Source data
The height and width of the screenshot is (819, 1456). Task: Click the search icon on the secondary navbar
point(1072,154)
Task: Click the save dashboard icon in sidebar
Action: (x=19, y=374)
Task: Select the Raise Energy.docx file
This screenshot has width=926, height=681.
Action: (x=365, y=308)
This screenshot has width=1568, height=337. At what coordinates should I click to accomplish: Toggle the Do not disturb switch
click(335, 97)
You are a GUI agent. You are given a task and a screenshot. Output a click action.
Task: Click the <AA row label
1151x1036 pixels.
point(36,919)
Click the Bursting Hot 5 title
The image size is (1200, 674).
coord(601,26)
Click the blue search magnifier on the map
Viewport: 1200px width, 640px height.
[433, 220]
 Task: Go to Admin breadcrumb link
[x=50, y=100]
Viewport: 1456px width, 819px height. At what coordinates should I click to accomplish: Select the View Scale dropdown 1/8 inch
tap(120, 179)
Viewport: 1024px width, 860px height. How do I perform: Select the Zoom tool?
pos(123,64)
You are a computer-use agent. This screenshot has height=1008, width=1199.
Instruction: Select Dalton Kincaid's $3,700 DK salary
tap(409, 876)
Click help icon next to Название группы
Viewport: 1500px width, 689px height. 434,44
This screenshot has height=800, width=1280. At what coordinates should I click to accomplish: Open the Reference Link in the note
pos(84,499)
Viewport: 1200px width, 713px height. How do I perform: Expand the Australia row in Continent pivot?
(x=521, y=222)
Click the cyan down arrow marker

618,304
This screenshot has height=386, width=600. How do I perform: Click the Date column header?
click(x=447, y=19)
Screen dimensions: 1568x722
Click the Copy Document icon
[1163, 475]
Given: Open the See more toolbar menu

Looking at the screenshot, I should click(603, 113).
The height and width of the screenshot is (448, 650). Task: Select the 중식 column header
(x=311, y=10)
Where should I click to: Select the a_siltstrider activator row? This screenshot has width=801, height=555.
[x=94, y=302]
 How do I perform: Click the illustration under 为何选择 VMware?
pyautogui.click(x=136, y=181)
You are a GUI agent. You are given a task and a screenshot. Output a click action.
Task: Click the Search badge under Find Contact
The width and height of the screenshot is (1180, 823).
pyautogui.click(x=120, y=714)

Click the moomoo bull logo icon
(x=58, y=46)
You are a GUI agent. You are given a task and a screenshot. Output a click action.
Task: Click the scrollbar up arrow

**TASK ITEM**
Go through the records and set every one down exactly.

**EXERCISE ANSWER**
The height and width of the screenshot is (819, 1456). Task: Click the search icon on the secondary navbar
point(1072,154)
Task: Click the save dashboard icon in sidebar
Action: (x=19, y=374)
Task: Select the Raise Energy.docx file
This screenshot has width=926, height=681.
Action: (x=365, y=308)
This screenshot has width=1568, height=337. At what coordinates should I click to accomplish: Toggle the Do not disturb switch
click(335, 97)
You are a GUI agent. You are given a task and a screenshot. Output a click action.
Task: Click the <AA row label
1151x1036 pixels.
point(36,919)
Click the Bursting Hot 5 title
The image size is (1200, 674).
coord(601,26)
Click the blue search magnifier on the map
Viewport: 1200px width, 640px height.
[433, 220]
 Task: Go to Admin breadcrumb link
[x=50, y=100]
Viewport: 1456px width, 819px height. At what coordinates should I click to accomplish: Select the View Scale dropdown 1/8 inch
tap(120, 179)
Viewport: 1024px width, 860px height. How do I perform: Select the Zoom tool?
pos(123,64)
You are a computer-use agent. This screenshot has height=1008, width=1199.
Instruction: Select Dalton Kincaid's $3,700 DK salary
tap(409, 876)
Click help icon next to Название группы
Viewport: 1500px width, 689px height. 434,44
This screenshot has height=800, width=1280. At what coordinates should I click to accomplish: Open the Reference Link in the note
pos(84,499)
Viewport: 1200px width, 713px height. How do I perform: Expand the Australia row in Continent pivot?
(x=521, y=222)
Click the cyan down arrow marker

618,304
This screenshot has height=386, width=600. How do I perform: Click the Date column header?
click(x=447, y=19)
Screen dimensions: 1568x722
Click the Copy Document icon
[1163, 475]
Given: Open the See more toolbar menu

Looking at the screenshot, I should click(603, 113).
The height and width of the screenshot is (448, 650). Task: Select the 중식 column header
(x=311, y=10)
Where should I click to: Select the a_siltstrider activator row? This screenshot has width=801, height=555.
[x=94, y=302]
 How do I perform: Click the illustration under 为何选择 VMware?
pyautogui.click(x=136, y=181)
You are a GUI agent. You are given a task and a screenshot. Output a click action.
Task: Click the Search badge under Find Contact
The width and height of the screenshot is (1180, 823).
pyautogui.click(x=120, y=714)

Click the moomoo bull logo icon
(x=58, y=46)
You are a GUI agent. You are given a task and a screenshot. Output a click action.
Task: Click the scrollbar up arrow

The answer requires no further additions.